Diamond Head has always been considered sacred, in one sense or another, from the beginning. The old Hawaiians believed that Hiaka, sister of Pele, originally named the crater Pu’u Le’ahi because it resembled the head of a yellowfin tuna.
The Hawaiian priests later established a temple on its northwestern slope, called Papa’ena’ena Heiau. Fires lit here during rites could be seen from miles away. It was in this heiau that Kamehameha sacrificed Kiana, Oahu’s Chief, after defeating him in the decisive Battle of Nuuanu. Kiana’s skull was put on display here to underline that there was a new king in charge.
The heiau would be torn down in 1856 at the end of the kapu system and the ascension of Christianity in Hawaii. Yet the site’s significance wasn’t over. Beginning in the early 1900’s wealthy kamaaina began building their homes in the Diamond Head district. One of the most wealthy and powerful, Walter Dillingham, erected his famous La Pietra estate on the very lands that Papa’ena’ena had inhabited. Change had certainly come.

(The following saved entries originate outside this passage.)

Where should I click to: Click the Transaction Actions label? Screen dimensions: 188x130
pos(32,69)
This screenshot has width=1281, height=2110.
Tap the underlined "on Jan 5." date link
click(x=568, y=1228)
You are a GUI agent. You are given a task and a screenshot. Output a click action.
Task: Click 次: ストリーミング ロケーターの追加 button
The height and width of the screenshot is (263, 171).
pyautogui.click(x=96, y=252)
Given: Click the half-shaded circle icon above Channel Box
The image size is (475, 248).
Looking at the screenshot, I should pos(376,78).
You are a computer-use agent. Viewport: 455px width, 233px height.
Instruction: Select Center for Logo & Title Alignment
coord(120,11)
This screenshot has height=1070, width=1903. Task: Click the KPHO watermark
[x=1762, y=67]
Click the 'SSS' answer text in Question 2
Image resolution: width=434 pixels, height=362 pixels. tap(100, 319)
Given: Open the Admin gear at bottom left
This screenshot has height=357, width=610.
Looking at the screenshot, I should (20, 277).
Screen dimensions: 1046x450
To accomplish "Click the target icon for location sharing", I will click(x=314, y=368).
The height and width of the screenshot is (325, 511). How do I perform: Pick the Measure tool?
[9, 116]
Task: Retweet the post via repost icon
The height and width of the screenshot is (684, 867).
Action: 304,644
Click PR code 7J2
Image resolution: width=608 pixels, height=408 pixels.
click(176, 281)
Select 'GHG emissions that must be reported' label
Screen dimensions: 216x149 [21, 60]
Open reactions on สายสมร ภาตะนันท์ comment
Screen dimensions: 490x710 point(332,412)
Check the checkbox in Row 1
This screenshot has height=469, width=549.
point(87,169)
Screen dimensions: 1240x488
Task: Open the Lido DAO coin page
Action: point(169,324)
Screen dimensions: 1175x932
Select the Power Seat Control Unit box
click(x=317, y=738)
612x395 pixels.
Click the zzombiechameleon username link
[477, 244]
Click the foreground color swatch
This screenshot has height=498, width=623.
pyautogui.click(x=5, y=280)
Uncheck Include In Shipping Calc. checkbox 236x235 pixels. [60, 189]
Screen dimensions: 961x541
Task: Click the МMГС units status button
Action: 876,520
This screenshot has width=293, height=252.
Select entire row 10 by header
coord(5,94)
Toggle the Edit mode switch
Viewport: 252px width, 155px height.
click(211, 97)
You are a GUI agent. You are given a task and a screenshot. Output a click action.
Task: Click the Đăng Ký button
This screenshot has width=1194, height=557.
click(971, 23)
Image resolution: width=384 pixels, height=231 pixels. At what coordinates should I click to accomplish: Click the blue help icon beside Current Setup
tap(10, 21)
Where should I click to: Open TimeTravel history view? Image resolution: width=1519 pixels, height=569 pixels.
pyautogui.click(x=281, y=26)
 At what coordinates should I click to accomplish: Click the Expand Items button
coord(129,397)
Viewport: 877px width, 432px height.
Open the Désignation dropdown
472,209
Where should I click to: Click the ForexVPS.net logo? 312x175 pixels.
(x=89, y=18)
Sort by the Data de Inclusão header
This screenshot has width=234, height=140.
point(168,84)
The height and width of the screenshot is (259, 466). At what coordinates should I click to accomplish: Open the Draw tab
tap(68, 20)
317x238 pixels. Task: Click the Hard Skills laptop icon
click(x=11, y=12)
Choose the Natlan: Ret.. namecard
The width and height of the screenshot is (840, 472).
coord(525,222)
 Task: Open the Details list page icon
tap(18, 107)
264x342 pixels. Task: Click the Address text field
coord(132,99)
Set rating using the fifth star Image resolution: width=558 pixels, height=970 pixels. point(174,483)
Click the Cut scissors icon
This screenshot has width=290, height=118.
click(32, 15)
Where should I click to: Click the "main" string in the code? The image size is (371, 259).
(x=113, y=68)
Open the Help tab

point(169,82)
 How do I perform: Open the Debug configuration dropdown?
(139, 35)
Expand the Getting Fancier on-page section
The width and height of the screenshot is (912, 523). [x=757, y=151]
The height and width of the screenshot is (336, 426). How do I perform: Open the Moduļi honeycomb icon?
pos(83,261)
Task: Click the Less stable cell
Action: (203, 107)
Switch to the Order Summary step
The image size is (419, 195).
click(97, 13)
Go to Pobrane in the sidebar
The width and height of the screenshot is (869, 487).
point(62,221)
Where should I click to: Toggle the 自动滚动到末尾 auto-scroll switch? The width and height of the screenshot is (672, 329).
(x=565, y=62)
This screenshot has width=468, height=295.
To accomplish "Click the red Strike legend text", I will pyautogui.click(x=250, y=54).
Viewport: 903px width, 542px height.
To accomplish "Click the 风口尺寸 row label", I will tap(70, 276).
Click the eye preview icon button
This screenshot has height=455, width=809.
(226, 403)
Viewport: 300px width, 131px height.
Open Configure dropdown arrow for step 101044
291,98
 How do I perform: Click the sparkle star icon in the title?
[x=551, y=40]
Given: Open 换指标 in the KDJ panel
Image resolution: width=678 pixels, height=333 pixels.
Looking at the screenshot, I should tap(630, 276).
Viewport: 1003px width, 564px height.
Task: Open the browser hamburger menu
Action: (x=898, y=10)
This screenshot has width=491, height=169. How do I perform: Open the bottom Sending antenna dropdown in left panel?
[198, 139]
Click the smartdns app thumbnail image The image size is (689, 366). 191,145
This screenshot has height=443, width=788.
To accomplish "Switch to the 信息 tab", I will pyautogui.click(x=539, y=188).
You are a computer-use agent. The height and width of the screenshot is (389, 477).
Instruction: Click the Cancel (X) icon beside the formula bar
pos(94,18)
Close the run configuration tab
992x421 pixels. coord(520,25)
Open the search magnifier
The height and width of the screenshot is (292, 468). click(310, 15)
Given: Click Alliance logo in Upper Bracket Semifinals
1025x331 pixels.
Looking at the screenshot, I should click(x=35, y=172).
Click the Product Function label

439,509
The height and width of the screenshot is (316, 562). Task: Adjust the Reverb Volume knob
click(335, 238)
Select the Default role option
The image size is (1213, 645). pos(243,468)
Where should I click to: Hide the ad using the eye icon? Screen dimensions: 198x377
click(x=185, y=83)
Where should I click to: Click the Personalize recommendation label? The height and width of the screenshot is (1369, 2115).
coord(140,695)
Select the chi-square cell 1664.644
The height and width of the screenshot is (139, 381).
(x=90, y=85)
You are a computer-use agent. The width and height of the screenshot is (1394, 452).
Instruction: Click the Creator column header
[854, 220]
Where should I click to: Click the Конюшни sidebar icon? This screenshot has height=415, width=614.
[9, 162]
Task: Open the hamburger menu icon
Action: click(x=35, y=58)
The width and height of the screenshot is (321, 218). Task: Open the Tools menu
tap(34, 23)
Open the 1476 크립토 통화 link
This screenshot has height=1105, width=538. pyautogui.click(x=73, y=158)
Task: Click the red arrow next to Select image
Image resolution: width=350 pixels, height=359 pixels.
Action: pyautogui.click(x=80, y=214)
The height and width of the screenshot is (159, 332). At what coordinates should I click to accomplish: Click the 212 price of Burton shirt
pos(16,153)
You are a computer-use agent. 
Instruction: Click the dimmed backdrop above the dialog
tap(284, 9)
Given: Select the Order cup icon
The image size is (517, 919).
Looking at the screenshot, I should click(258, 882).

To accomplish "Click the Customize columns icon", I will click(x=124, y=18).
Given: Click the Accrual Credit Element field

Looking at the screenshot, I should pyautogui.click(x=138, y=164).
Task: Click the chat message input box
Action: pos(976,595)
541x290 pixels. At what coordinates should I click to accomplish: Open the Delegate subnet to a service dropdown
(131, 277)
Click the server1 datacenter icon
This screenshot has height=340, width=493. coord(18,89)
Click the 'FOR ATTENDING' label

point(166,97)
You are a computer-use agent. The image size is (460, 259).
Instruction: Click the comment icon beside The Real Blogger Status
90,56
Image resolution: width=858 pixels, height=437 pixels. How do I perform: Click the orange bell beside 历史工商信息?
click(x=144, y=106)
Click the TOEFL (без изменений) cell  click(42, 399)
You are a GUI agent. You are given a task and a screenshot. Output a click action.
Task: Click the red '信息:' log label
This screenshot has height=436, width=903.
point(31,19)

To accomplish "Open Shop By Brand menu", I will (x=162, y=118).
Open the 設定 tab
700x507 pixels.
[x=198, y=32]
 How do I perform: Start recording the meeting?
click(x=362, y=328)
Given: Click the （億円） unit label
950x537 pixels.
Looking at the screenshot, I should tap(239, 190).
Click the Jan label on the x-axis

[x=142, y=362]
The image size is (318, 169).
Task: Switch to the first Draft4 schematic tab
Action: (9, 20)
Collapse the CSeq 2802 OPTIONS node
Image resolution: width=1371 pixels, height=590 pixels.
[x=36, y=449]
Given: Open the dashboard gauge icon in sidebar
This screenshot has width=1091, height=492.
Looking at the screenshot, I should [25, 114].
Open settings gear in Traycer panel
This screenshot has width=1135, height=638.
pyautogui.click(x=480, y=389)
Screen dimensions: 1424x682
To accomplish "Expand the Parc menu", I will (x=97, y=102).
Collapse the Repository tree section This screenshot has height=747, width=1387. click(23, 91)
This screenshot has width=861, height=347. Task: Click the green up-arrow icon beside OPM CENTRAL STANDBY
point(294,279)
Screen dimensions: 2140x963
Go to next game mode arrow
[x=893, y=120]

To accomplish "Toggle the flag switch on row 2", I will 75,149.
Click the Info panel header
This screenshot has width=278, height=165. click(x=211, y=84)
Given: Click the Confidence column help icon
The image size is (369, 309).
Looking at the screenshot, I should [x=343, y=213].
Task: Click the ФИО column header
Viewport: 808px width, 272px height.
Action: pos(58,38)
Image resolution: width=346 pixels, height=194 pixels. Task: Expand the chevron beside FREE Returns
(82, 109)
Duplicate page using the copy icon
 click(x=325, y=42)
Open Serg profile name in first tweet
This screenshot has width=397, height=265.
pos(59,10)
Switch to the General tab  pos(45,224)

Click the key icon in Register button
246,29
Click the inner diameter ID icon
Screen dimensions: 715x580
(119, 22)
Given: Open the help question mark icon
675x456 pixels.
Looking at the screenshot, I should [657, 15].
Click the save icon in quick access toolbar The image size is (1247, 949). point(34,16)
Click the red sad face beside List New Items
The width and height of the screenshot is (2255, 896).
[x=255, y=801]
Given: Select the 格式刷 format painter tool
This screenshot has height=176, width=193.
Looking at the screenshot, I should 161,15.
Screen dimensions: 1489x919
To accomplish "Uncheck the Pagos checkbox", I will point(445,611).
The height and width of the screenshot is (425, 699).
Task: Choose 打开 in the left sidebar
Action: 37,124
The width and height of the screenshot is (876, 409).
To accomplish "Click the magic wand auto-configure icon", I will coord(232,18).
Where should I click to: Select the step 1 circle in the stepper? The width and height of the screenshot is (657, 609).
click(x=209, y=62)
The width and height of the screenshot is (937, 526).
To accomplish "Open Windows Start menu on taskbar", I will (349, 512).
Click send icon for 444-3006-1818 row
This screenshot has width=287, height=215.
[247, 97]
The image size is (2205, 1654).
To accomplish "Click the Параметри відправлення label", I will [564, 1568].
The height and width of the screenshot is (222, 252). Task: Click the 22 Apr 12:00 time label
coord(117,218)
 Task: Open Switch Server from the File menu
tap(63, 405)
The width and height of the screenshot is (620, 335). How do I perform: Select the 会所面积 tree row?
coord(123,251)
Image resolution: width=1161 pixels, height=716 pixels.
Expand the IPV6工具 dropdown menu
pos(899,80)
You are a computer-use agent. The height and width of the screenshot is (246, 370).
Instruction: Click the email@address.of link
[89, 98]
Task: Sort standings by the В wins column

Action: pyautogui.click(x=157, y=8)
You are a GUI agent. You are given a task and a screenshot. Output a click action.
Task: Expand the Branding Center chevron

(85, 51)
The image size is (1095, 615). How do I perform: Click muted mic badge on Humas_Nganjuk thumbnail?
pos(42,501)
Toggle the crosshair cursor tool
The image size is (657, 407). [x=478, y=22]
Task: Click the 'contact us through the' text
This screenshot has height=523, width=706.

The era of exclusive Diamond Head real estate arrived and has never looked back. Through 2 world wars, even as the crater’s interior was carved into a military installation to ward off expected attack, the prosperous continued to erect real estate in Diamond Head that, though hidden from street view, were, and are, widely known for their luxury and beauty. It seems the threat of invasion isn’t enough to keep out buyers of properties in Diamond Head.
The first residents of Honolulu were Polynesians who found a home here as early as the 11th Century. For generations they led a quiet agricultural life, interrupted periodically by conflicts between local chiefs. This existence was completely upended by the 1794 arrival of the 1st European ship in Honolulu Harbor, changing this place into a bustling international port.
In the early 1800’s, though, Honolulu lacked any real city structure or planning. Some felt the old land system wasn’t a solid basis for the growing economic activity. The Hawaiian concept of land use at the pleasure of the Ali’i was increasingly under attack as merchants & businessmen sought private ownership.
Under pressure, a Board of Commissioners was set up in 1844 to hear testimony and begin making land grants. It was through this process that Downtown Honolulu took solid shape with formal streets designated and lots laid out.
The district near the harbor grew quickly, taking on even more significance when this was made Hawaii’s capital in 1845. The Downtown area, especially around Fort St, was Oahu’s primary shopping district until the 1960’s, only losing that status with the opening of Ala Moana Center.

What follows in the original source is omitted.